## Using the information
A - In the "Jerry day" journal entry, why is Jerry switching the medication the writer takes for estrogen suppression? Answer in one to three sentences.
B - Write the next part of the "Jerry day" journal entry, picking up after its final sentence.

---------- Page extract

Today was "Jerry day".

Labs first.  Nothing of note.  Use the hot pad to warm up the arm, and then take the blood.  And no question about which arm to stick.  Of course, I just put out my left arm, so if the wrong arm is not available, all will be well~

Jerry wasn't too late today.  Wonderful.

Because of the joint stiffness and pain I have been experiencing (severe -- I hobble around like a really really old person...) Jerry will switch the medication I am taking for estrogen suppression.  Hopefully that will help.

I have had a few headaches, so Jerry wants another MRI of my brain.  "First available".  That is Saturday, tomorrow, 7:30 a.m.  Oh my goodness.  This time I will take a double dose of sedative in an attempt to have an easier time in the 'machine'.

I have been doing pretty well leaving that sack of fear alone.  But not today.  "Jerry days" are particularly hard.  What will he say?  How am I doing?  Is the blood work normal?  Not to mention the instant panic that arrives upon walking in the door of the Cancer Center.  And when that panic rises in the middle of an intense hot flash, I am really in a mess.

--------------------
---------- Dataset content

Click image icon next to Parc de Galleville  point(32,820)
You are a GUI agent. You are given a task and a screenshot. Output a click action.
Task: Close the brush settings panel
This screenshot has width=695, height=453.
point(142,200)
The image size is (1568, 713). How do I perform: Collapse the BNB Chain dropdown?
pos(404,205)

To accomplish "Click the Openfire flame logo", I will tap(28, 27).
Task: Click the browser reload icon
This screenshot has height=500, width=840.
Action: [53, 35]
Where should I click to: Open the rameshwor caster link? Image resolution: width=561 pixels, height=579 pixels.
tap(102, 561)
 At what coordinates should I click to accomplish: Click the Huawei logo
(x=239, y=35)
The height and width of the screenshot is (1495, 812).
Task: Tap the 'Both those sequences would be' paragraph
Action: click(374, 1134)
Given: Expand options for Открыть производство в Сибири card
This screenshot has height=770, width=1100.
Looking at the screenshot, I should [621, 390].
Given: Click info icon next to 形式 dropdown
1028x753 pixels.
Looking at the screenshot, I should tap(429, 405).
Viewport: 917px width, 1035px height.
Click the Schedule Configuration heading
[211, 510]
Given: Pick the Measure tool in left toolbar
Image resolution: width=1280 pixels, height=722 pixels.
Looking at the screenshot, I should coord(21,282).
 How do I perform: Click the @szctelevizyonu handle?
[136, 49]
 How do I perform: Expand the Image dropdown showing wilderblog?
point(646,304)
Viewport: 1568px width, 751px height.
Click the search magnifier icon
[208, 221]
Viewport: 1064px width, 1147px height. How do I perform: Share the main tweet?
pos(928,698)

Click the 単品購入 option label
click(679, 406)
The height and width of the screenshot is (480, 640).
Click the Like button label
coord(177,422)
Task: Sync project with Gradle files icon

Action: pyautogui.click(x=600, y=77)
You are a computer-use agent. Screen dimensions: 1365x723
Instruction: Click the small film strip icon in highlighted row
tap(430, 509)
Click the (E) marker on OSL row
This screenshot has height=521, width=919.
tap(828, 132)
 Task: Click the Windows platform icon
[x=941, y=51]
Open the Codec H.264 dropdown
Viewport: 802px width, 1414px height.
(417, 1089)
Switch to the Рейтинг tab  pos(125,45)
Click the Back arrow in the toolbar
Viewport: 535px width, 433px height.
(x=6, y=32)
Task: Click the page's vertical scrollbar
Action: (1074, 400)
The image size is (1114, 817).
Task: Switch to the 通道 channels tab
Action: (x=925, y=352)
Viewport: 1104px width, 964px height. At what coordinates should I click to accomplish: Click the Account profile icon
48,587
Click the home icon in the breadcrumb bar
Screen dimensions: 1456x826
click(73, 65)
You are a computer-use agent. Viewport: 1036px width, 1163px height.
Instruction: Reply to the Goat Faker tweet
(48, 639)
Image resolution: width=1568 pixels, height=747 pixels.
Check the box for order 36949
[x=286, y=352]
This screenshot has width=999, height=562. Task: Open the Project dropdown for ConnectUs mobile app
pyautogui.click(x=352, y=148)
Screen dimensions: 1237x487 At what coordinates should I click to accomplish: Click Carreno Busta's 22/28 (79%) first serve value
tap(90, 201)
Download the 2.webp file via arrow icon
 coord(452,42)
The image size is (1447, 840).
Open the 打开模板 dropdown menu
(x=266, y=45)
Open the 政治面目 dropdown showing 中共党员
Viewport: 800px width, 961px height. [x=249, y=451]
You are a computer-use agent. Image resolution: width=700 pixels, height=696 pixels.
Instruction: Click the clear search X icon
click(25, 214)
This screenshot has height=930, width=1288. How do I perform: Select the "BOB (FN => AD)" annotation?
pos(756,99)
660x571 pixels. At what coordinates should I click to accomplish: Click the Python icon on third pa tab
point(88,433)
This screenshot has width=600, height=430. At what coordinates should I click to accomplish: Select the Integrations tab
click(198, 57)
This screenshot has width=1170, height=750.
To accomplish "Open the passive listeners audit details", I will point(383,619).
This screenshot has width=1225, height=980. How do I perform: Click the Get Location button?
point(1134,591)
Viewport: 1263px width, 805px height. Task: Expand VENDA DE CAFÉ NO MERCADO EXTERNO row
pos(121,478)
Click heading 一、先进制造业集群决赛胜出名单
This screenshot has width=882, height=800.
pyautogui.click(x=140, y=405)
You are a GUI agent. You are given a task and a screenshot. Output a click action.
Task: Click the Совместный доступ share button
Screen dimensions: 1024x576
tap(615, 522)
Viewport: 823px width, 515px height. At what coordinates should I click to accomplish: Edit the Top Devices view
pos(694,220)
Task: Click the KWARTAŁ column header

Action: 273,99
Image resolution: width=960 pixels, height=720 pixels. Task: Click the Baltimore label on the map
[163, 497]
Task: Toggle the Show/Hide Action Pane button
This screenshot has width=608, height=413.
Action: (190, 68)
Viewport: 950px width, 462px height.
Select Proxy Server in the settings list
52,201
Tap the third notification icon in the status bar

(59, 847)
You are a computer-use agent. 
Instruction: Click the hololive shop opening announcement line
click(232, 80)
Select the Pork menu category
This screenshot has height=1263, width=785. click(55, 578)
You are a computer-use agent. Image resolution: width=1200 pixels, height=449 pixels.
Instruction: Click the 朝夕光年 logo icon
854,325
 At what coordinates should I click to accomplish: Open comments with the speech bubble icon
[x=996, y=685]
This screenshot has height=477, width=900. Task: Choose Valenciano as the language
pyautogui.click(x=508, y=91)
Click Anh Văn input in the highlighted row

--------------------

## Answers to the exercises
A - Jerry is switching it because the writer has had severe joint stiffness and pain and now hobbles around like a really old person. The hope is that a different medication will help.

B -
As Don and I stood at the counter while Jerry's medical assistant, Sconesha, was making calls to schedule my MRI, echo-cardiogram, mammogram, and EKG, I had another "punched in the stomach by cancer" moment.  I had to fight off the tears.  As I heard Sconesha say my name, along with the words "history of breast cancer", "headaches", "another echo", I wanted to scream.  WHY ARE YOU TALKING ABOUT ME?  I AM FINE!  STOP SAYING MY NAME AND THOSE AWFUL THINGS.  STOP IT.  STOP IT.  STOP IT!"

Instead of screaming, I stood there and "patiently" waited for her to finish scheduling my next few weeks.  And willed myself not to cry.

Another "how did this happen" moment.  Another "why me, God" question.  I thought I was done with those reactions and questions.

Perhaps I will never be done asking.

That is o.k.

Because I know He will answer -- maybe not on my timeline, but He will answer.


1 comment:

  1. I am asking the Lord to help you get through tomorrow AM's appointment. He has been faithful!